Albany was a popular road name from the late Victorian period. It was in memory of Leopold George Duncan Albert (April 7, 1853 – March 28, 1884), the Duke of Albany (derived from the Gaelic name for Scotland), who was the eighth child and youngest son of Queen Victoria and Prince Albert. He was later created Duke of Albany, Earl of Clarence, and Baron Arklow. Intellectually gifted his life was stifled because of his haemophilia, which led to his death at the age of 30. As his mother’s favourite child she did all she could to protect him, unable to join the military he instead served as her secretary. For his part he did all he could to escape from her well-meaning but smothering clutches. He was a devoted Freemason and a patron of the arts. Hoping marriage might be a way out, he scoured the UK and Europe for a suitable bride but because of his condition he struggled to find a suitable partner until he met Princess Helen Frederica, the daughter of George Victor, reigning Prince of Waldeck-Pyrmont. The couple wed at St George’s Chapel at Windsor Castle on April 27, 1882. They enjoyed a happy, albeit brief marriage. In 1883, Leopold became a father when Helen gave birth to a daughter, Alice.
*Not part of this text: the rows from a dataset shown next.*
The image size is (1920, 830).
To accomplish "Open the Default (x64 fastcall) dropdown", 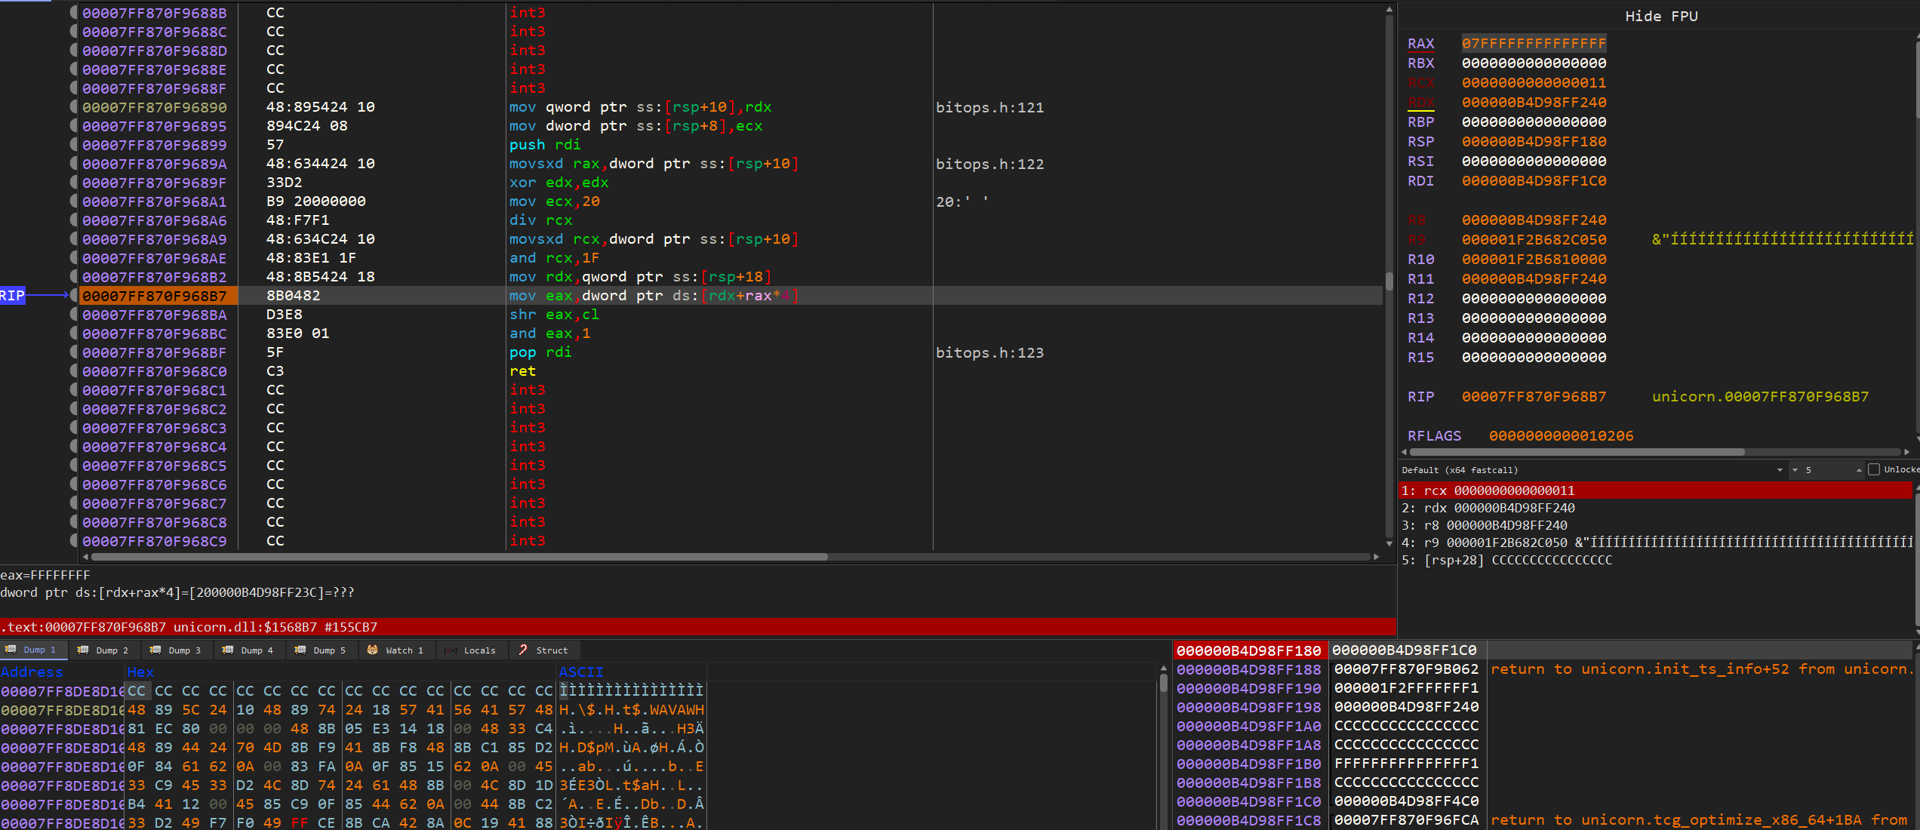I will (x=1781, y=469).
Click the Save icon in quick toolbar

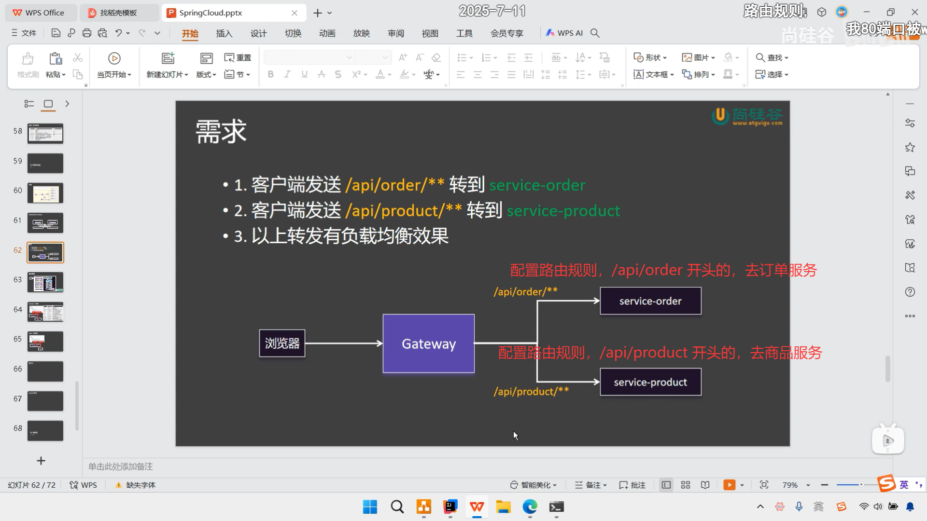tap(56, 33)
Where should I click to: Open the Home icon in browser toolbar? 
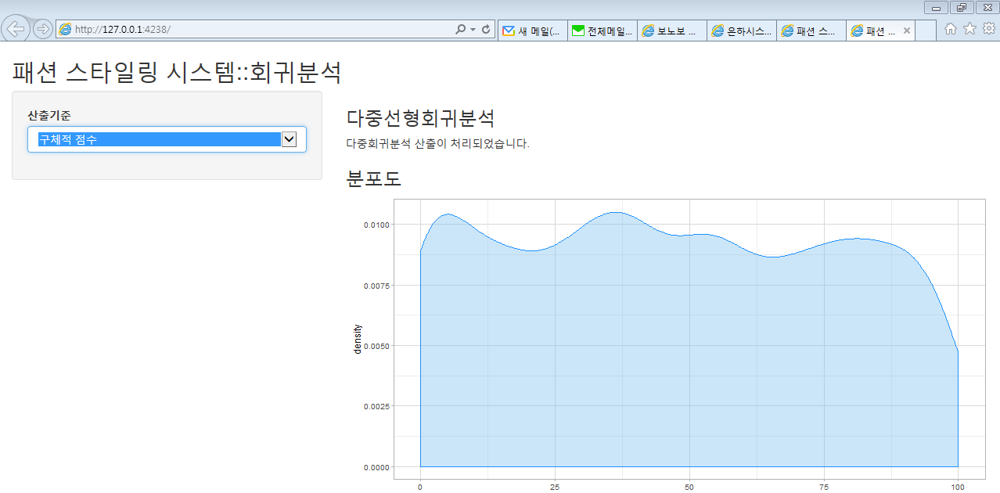tap(951, 29)
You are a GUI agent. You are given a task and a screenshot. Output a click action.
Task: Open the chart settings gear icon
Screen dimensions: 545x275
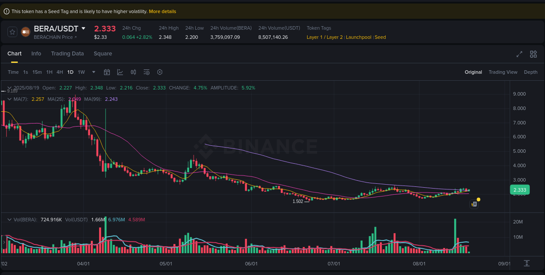[x=160, y=72]
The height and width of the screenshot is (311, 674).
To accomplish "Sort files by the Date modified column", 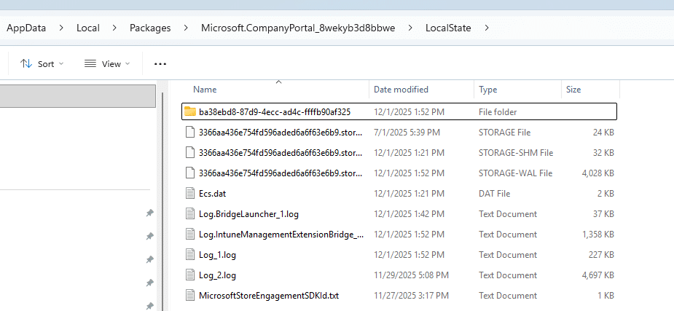I will 401,90.
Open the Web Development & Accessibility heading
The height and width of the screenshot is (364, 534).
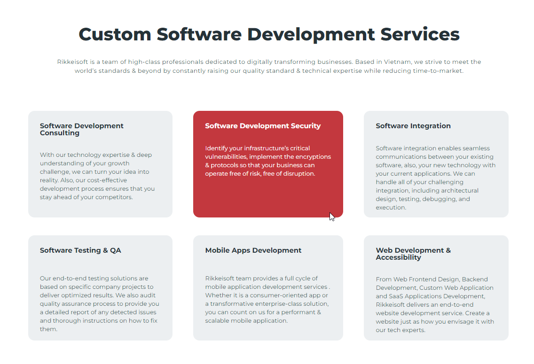tap(413, 254)
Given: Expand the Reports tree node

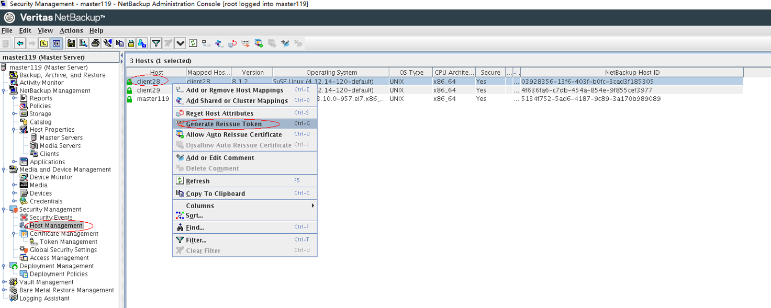Looking at the screenshot, I should (15, 98).
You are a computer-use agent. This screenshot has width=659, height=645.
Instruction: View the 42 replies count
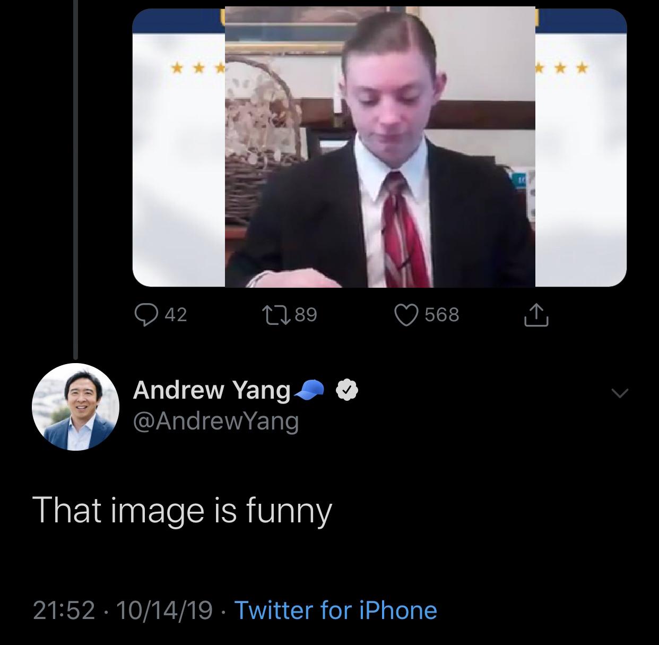pyautogui.click(x=176, y=315)
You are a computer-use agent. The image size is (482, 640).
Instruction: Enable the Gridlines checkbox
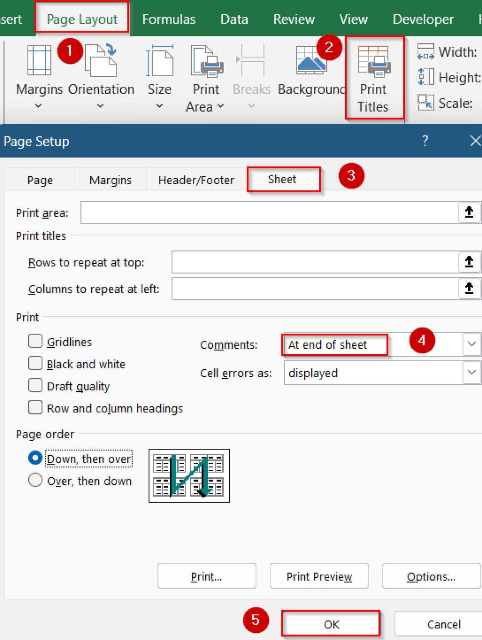tap(35, 341)
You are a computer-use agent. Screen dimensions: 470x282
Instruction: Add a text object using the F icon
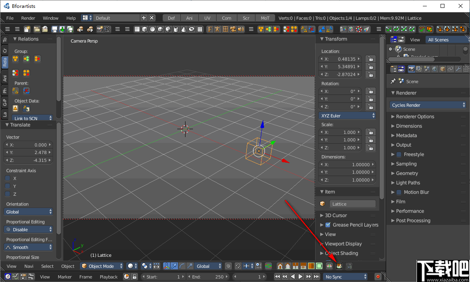(x=209, y=29)
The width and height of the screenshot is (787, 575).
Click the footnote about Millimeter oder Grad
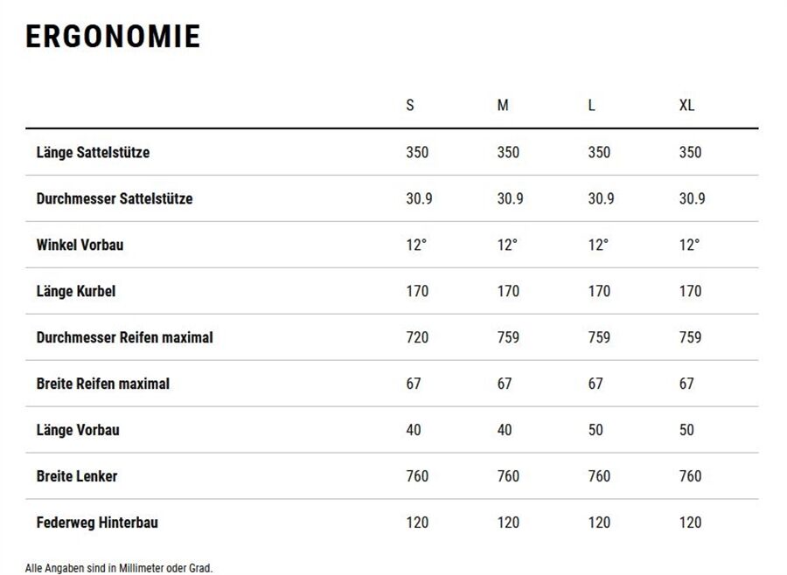point(119,568)
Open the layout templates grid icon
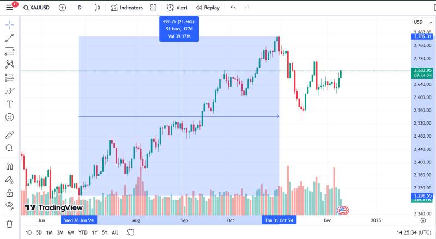Image resolution: width=436 pixels, height=239 pixels. (153, 8)
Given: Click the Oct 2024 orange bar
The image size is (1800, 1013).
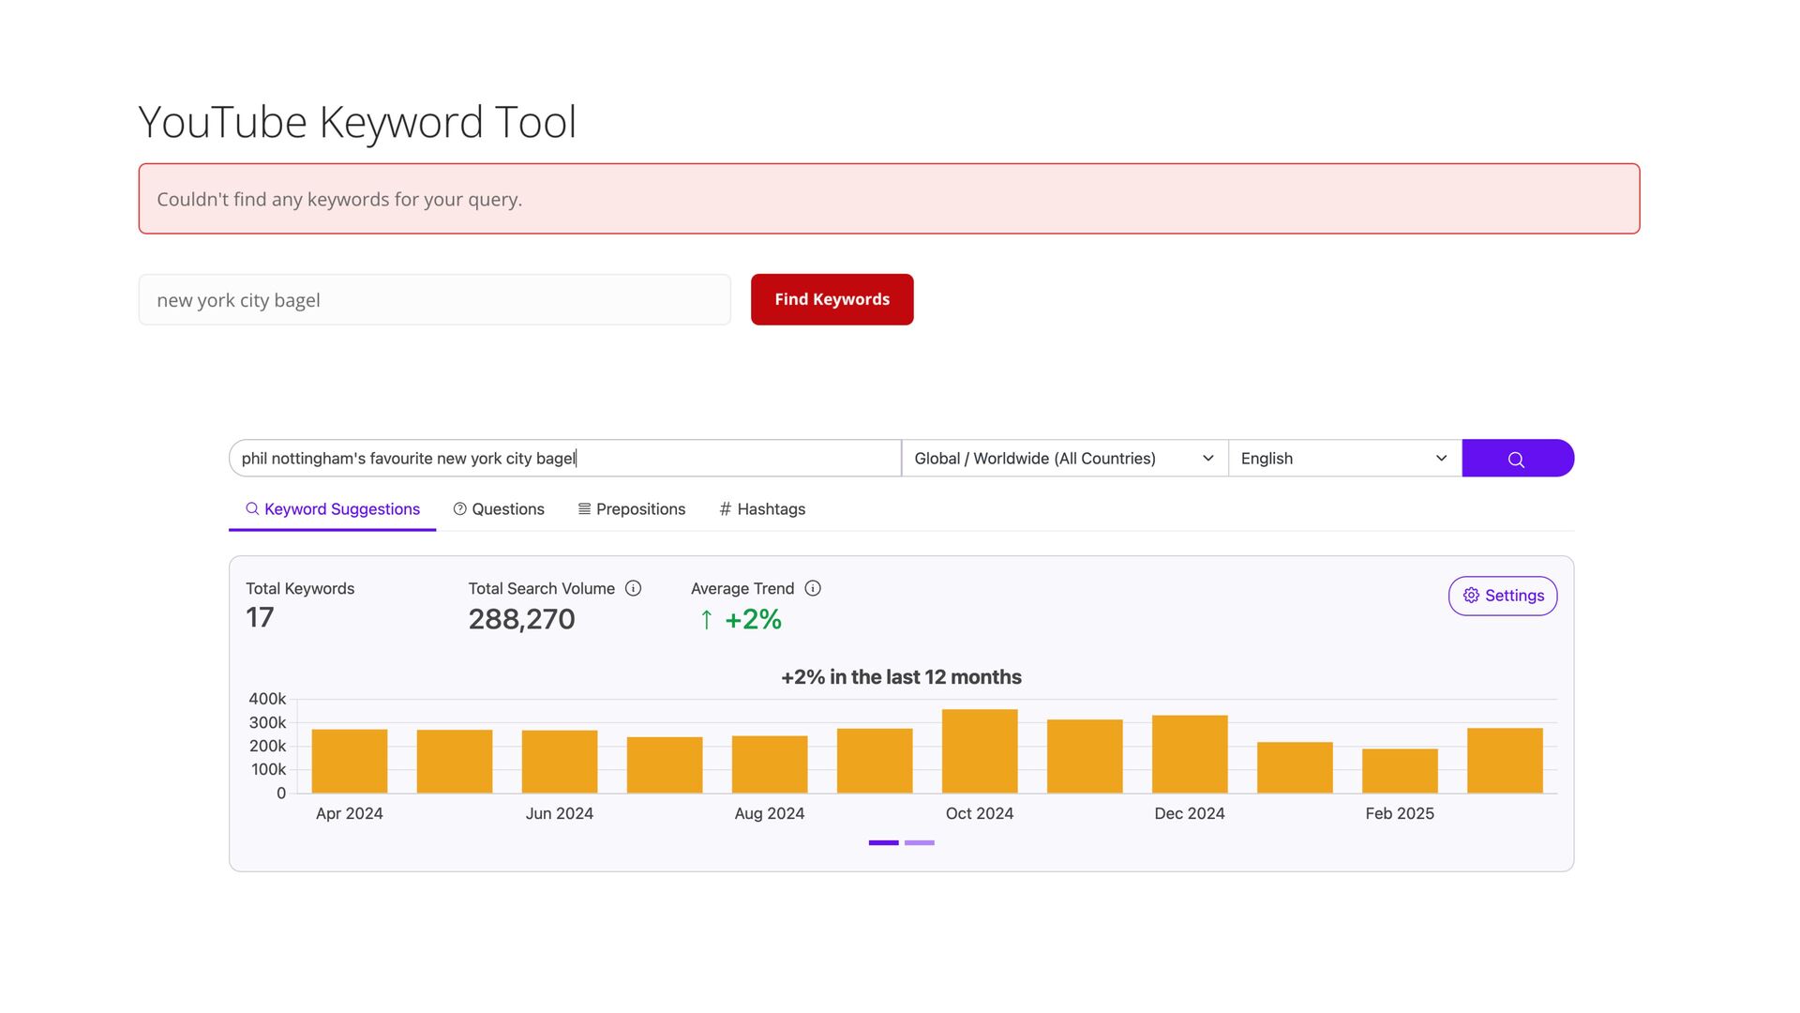Looking at the screenshot, I should coord(979,751).
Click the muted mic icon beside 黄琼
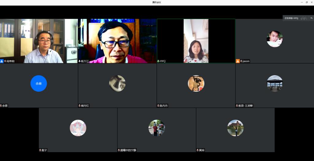314x161 pixels. (x=197, y=150)
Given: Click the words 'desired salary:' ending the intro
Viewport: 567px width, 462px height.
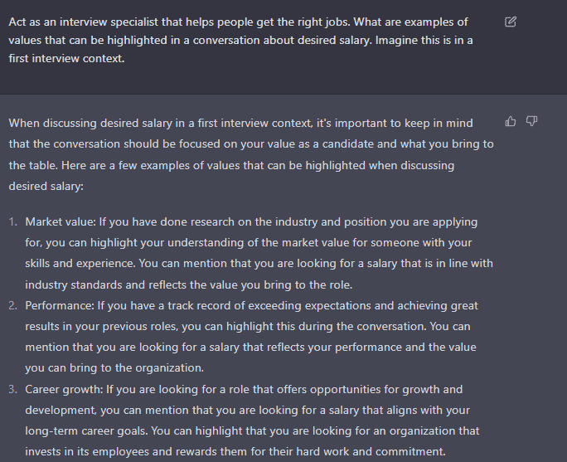Looking at the screenshot, I should tap(46, 187).
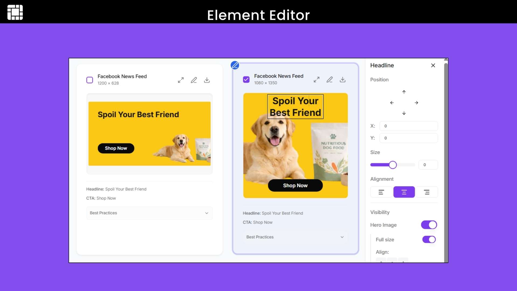Close the Headline editor panel
The image size is (517, 291).
[433, 65]
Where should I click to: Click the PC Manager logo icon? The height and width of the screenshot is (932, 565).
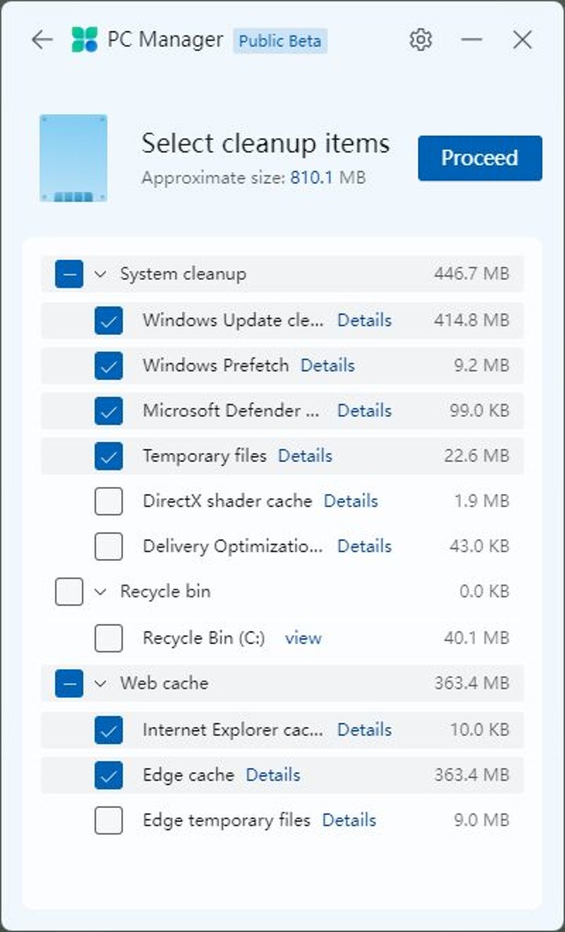tap(85, 40)
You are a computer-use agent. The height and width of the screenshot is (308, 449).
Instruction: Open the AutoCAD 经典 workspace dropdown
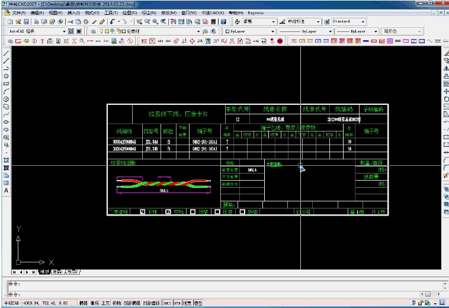64,31
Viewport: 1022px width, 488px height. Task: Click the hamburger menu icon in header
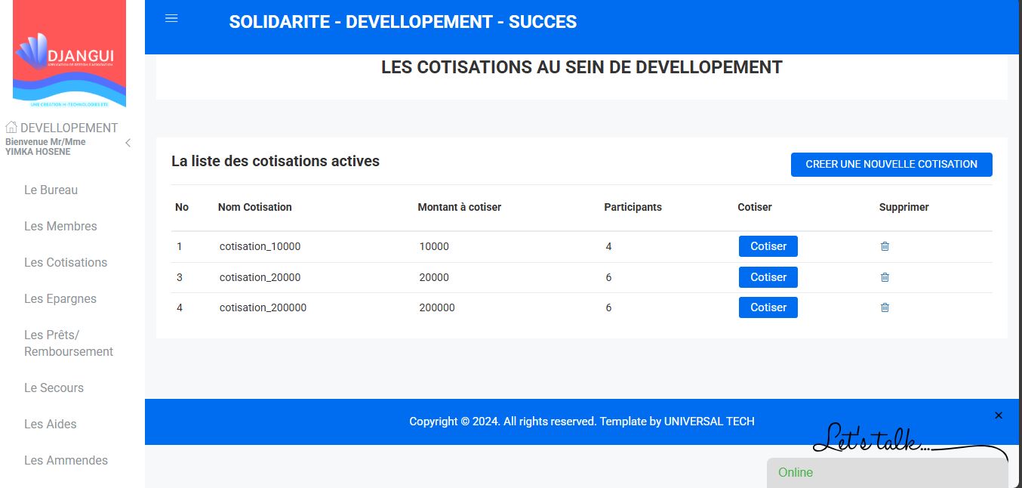(171, 19)
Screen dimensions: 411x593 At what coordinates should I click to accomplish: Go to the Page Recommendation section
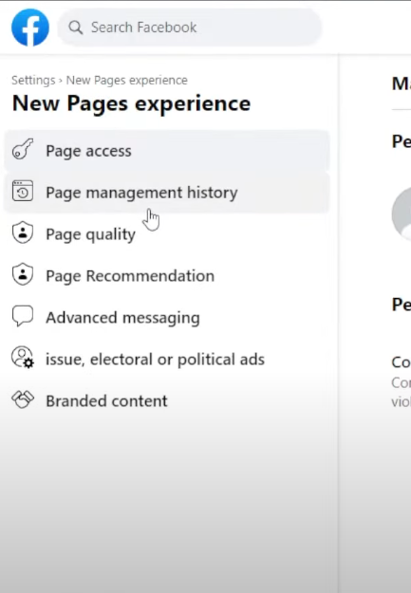[167, 276]
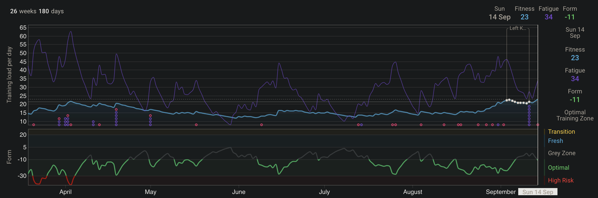Screen dimensions: 598x198
Task: Click the "Training load per day" axis title
Action: (x=9, y=75)
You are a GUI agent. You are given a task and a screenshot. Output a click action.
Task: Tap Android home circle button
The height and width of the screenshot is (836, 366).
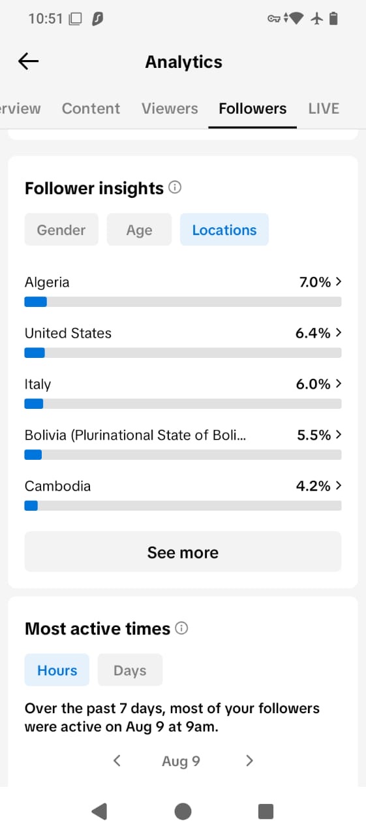183,811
However, he did not live to see the birth of his son, Charles Edward, because he died, apparently from a cerebral haemorrhage, after falling and hitting his head at his Cannes residence. His son inherited his titles but in 1919 he was stripped of his British peerages, his title of Prince and Royal Highness, and his British honours for having fought in the German Army (having reached the rank of General) during the First World War; he was labelled a “traitor peer”. He later joined the Nazi Party as well as the Sturmabteilung (Brownshirts), where he reached the position of Obergruppenführer. After surviving the Second World War he was heavily fined by the denazification courts and had his lands taken by the Soviet army. He died of lung cancer.